SPIE Fellow Douglas Goodman,Douglas Goodman JPEG 65, died on 14 May in Memphis, Tennessee. A born scientist, Goodman brought his enthusiasm and humor to everything he did, and helped to spread his love of optics through creative demonstrations for young people.

Goodman received his PhD at the University of Arizona Optical Sciences Center in 1979, under Roland Shack. He worked on imaging with partial coherence, pursuing a fruitful research career in optical physics, at IBM, Polaroid and at Corning Tropel in Rochester, where he was Senior Scientist. His broad knowledge and abundant creativity spawned many technical innovations and put his name on scores of patents. He reluctantly retired in 2007 as a result of the Parkinson's disease that struck him in the prime of his working life.

At Polaroid in 1993, Bill Plummer got him interested in optomechanical design, "and he was a whiz at it," said Plummer, now president of WTP Optics. "When he dived into kinematic design, with deterministic techniques such as placing cylinders in vee-blocks, he was so excited that he said he wanted to start a new religion based on that." (Goodman authored a few conference papers on the subject and at least one heavy tome is still available online:"Cylinders in Vs.")

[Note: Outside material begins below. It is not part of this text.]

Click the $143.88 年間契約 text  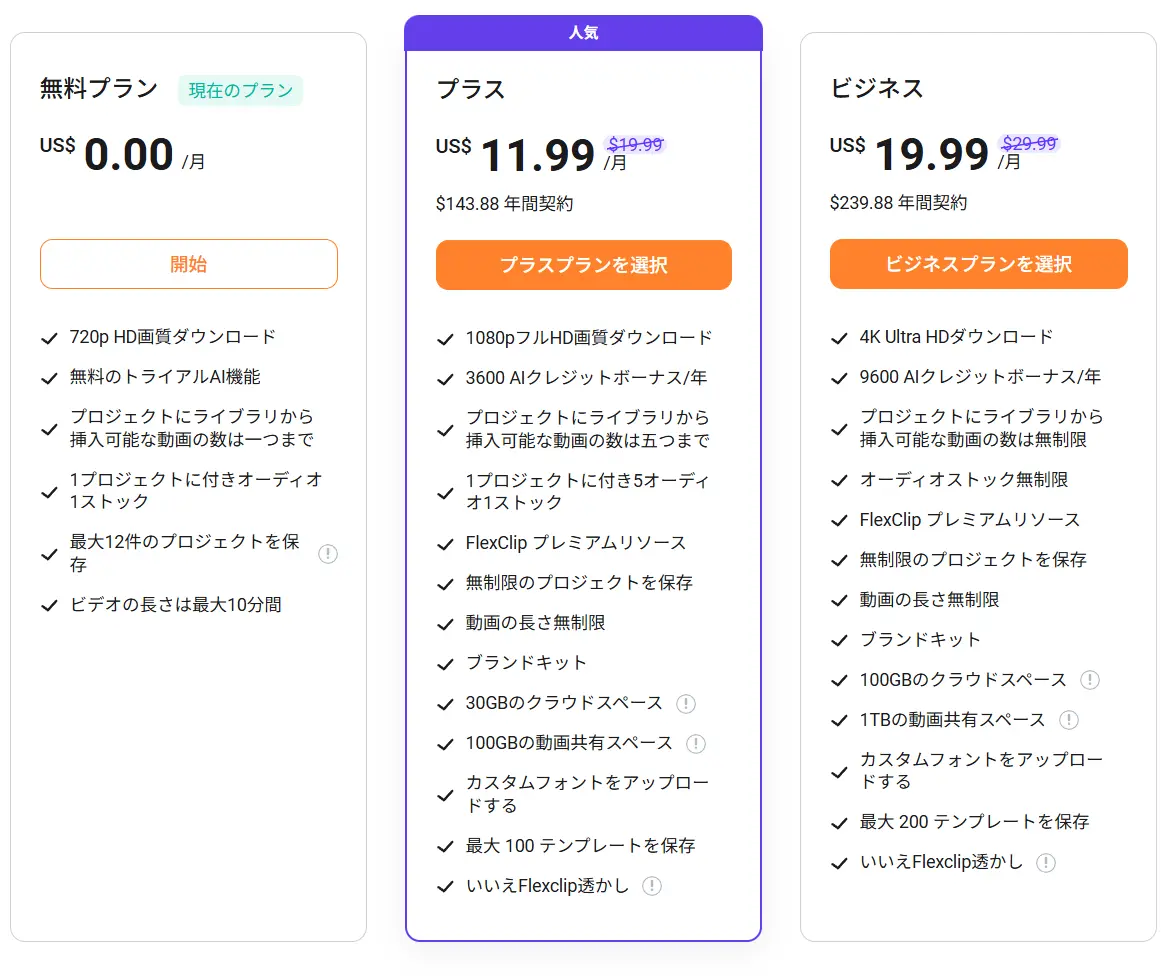pyautogui.click(x=505, y=204)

Goodman's formidable mind was balanced by an easygoing and self-effacing manner. Few scientists have worn their intellect so lightly. He believed that curiosity was a natural human trait and that science was open to anyone willing to look at the world and ask questions. In the latter part of his career he became very active in optics education, and especially enjoyed giving presentations to groups of young people, demonstrating the principles of his science with an ordinary classroom overhead projector.

He will be remembered by family, friends, and colleagues for his gentle personality, his bold, unique mind, and his outrageous sense of humor.

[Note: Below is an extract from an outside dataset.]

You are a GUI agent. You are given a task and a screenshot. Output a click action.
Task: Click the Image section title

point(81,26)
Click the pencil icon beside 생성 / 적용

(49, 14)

"Doug was one of the finest optical engineers I have worked with, and I have worked with many of the best," said Plummer. "For him it all seemed to be great fun, and he accomplished a lot."

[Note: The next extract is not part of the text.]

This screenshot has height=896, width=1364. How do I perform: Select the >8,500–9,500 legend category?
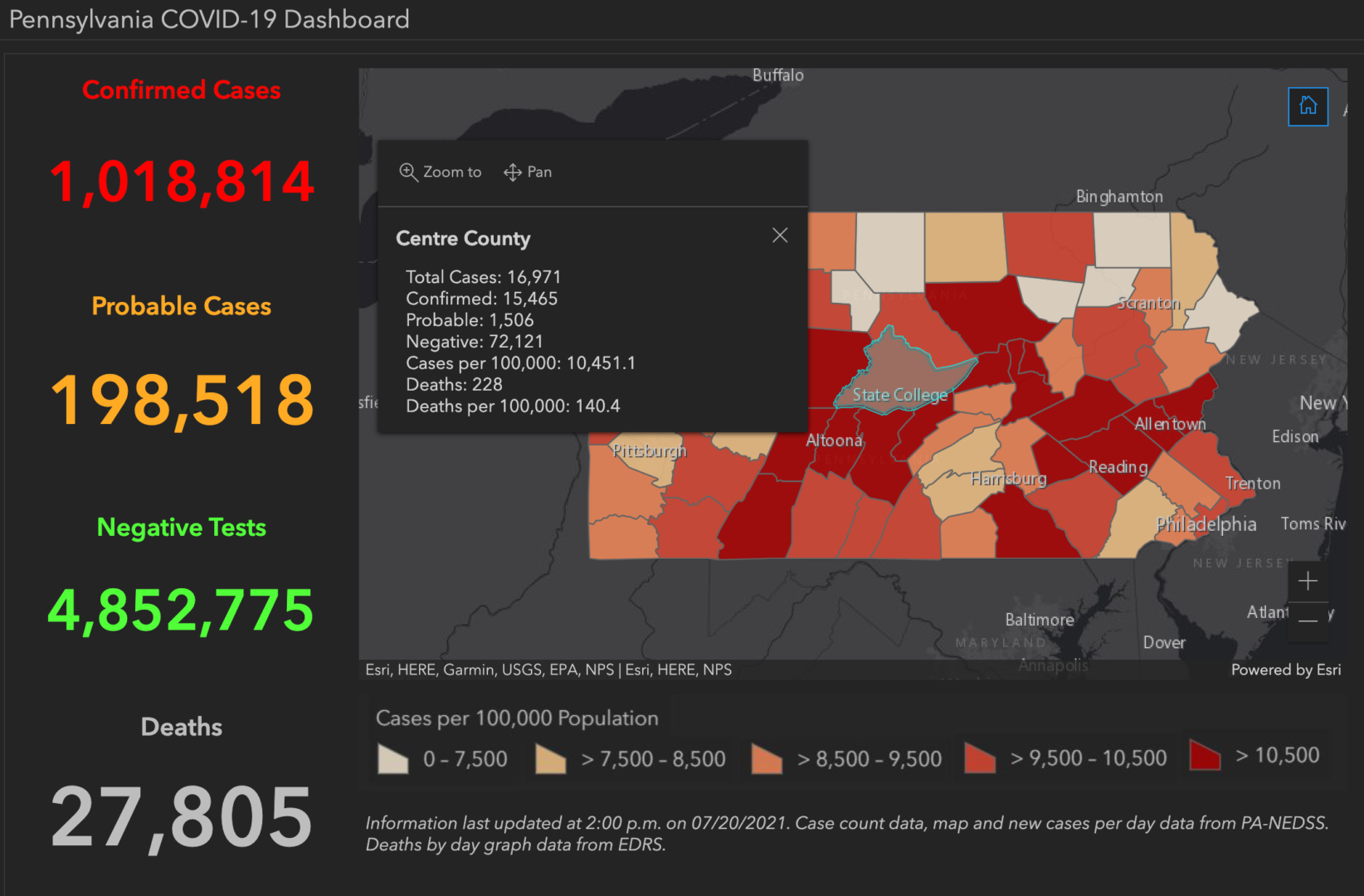point(766,757)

Goodman's humor and his love of teaching was evident in several articles he contributed to the SPIE publication OE Reports in the 1990s (see links below). A few selected quotes:

  • "It is often the case that the more we know about something, the more difficult it is to define it. We all once understood what a light ray is -- then we learned about wave optics. Now, we don't quite know anymore what a ray is and we may be slightly embarrassed that something so indispensible is so unreal."
  • "The kids investigate the equipment, moving about at their own rate. They ask questions, explore, and try their own juxtapositions of the apparatus. It is pleasing to see them looking at things with fresh eyes, trying things that we pros would never think to try."
  • "The kids have no respect! They will ask you anything. They will make you look bad. They will make you realize how little like Richard Feynman you are."

Goodman was credited with nearly 50 patents, and also served for many years as an adjunct faculty member at the University of Rochester Institute of Optics. In the 1990s he compiled a bibliography of classical optics with nearly 1,500 entries.

Goodman is survived by his wife, Carolyn Wenk, and his daughter, Sarah, as well as his mother, two brothers, and one sister. The family suggests a contribution to the American Parkinson Disease Association or a charity of the donor's choice.